Conceptually, the sample points are extruded to the height of their magnitude; Spline bends a sheet of rubber that passes through the input points while minimizing the total curvature of the surface. It fits a mathematical function to a specified number of nearest input points while passing through the sample points. This method is best for generating gently varying surfaces such as elevation, water table heights, or pollution concentrations.
Spine methods—regularized and tension
There are two Spline methods: Regularized and Tension.
The Regularized method creates a smooth, gradually changing surface with values that can lie outside the sample data range.
The Tension method controls the stiffness of the surface according to the character of the modeled phenomenon. It creates a less smooth surface with values more closely constrained by the sample data range.
Additional parameters
Further control of the output surface is accomplished through two additional parameters—weight and number of points.

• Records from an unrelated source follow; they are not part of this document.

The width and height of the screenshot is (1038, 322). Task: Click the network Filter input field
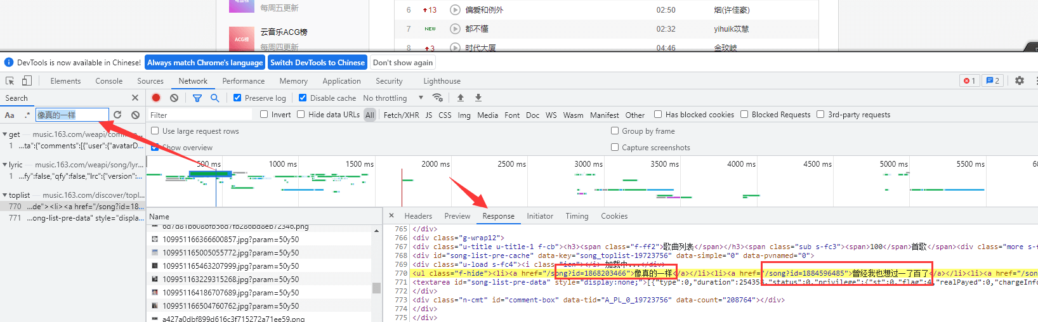pyautogui.click(x=200, y=115)
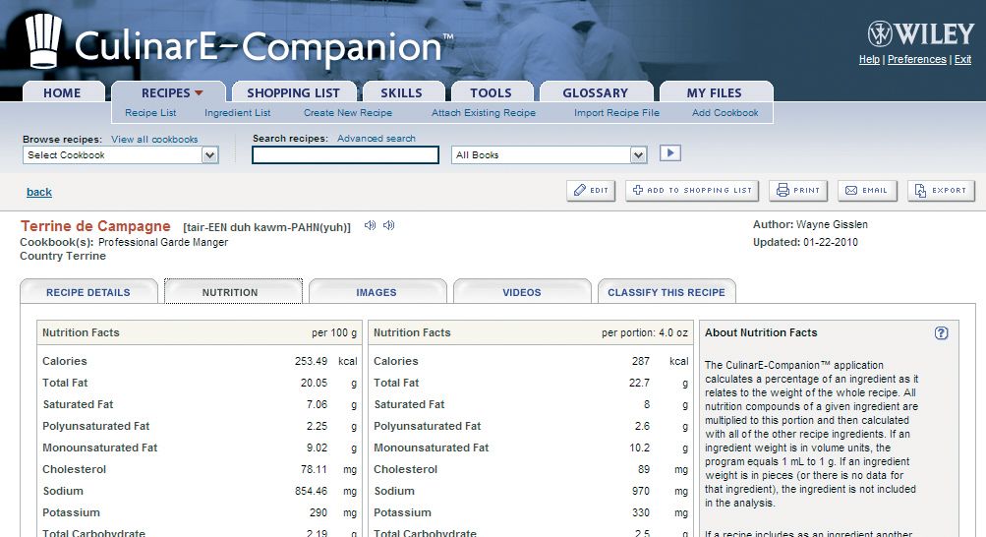Click the Edit button with pencil icon
The width and height of the screenshot is (986, 537).
click(x=591, y=191)
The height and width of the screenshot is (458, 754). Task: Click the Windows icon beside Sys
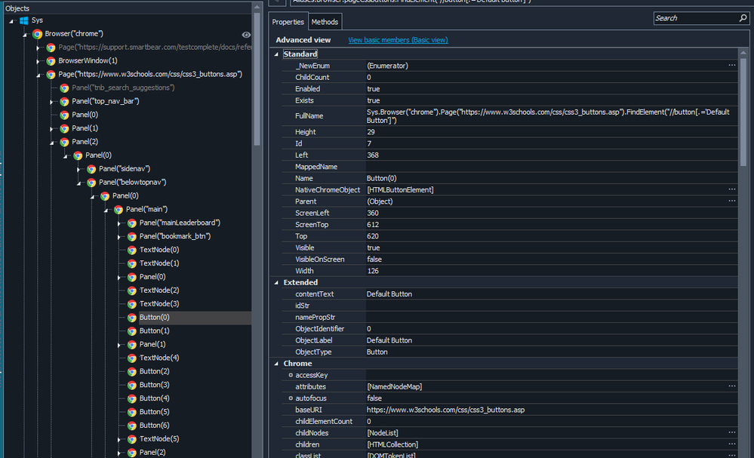tap(23, 20)
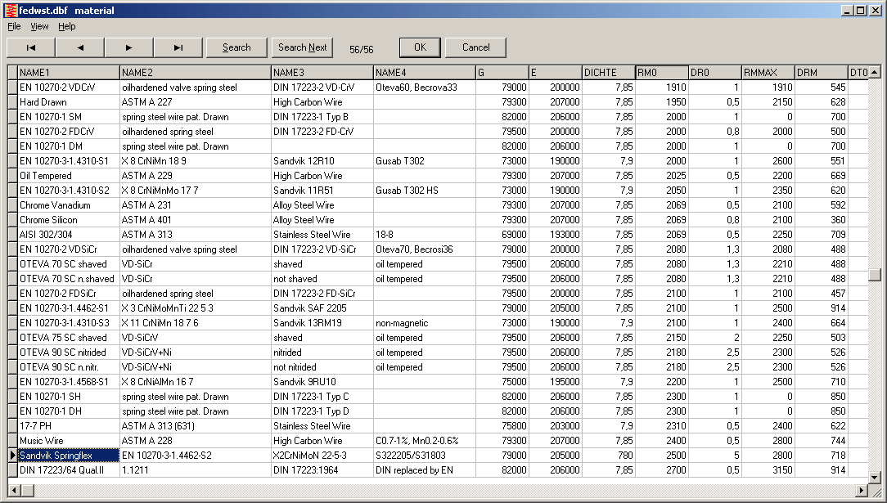Open the File menu

(x=14, y=26)
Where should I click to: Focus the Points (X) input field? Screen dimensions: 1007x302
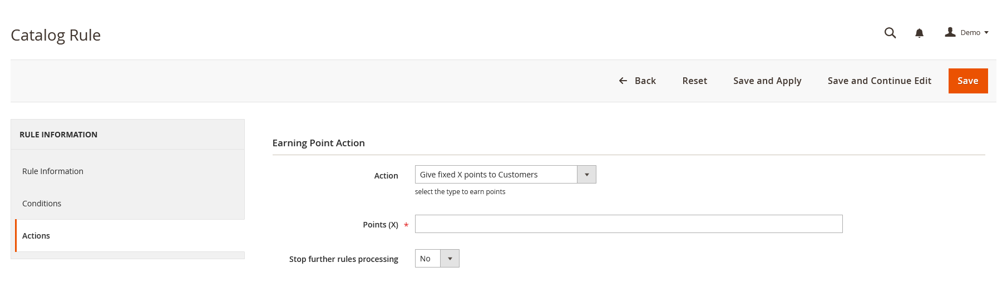[628, 224]
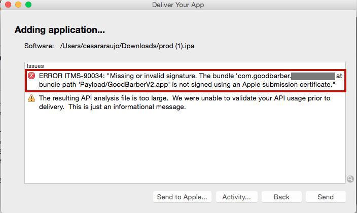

For the Regularized Spline method, the Weight parameter defines the weight of the third derivative of the surface in the curvature minimization expression. The higher the weight, the smoother the output surface. The values entered for this parameter must be equal to or greater than zero. The typical values that can be used are 0, .001, .01, .1, and .5.
For the Tension Spline method, the Weight parameter defines the weight of tension. The higher the weight, the coarser the output surface. The values entered have to be equal to or greater than zero. The typical values are 0, 1, 5, and 10.
The Number of Points parameter identifies the number of points used in the calculation of each interpolated cell. The more input points you specify, the more each cell is influenced by distant points and the smoother the output surface is. The larger the number of points, the longer it will take to process the output raster.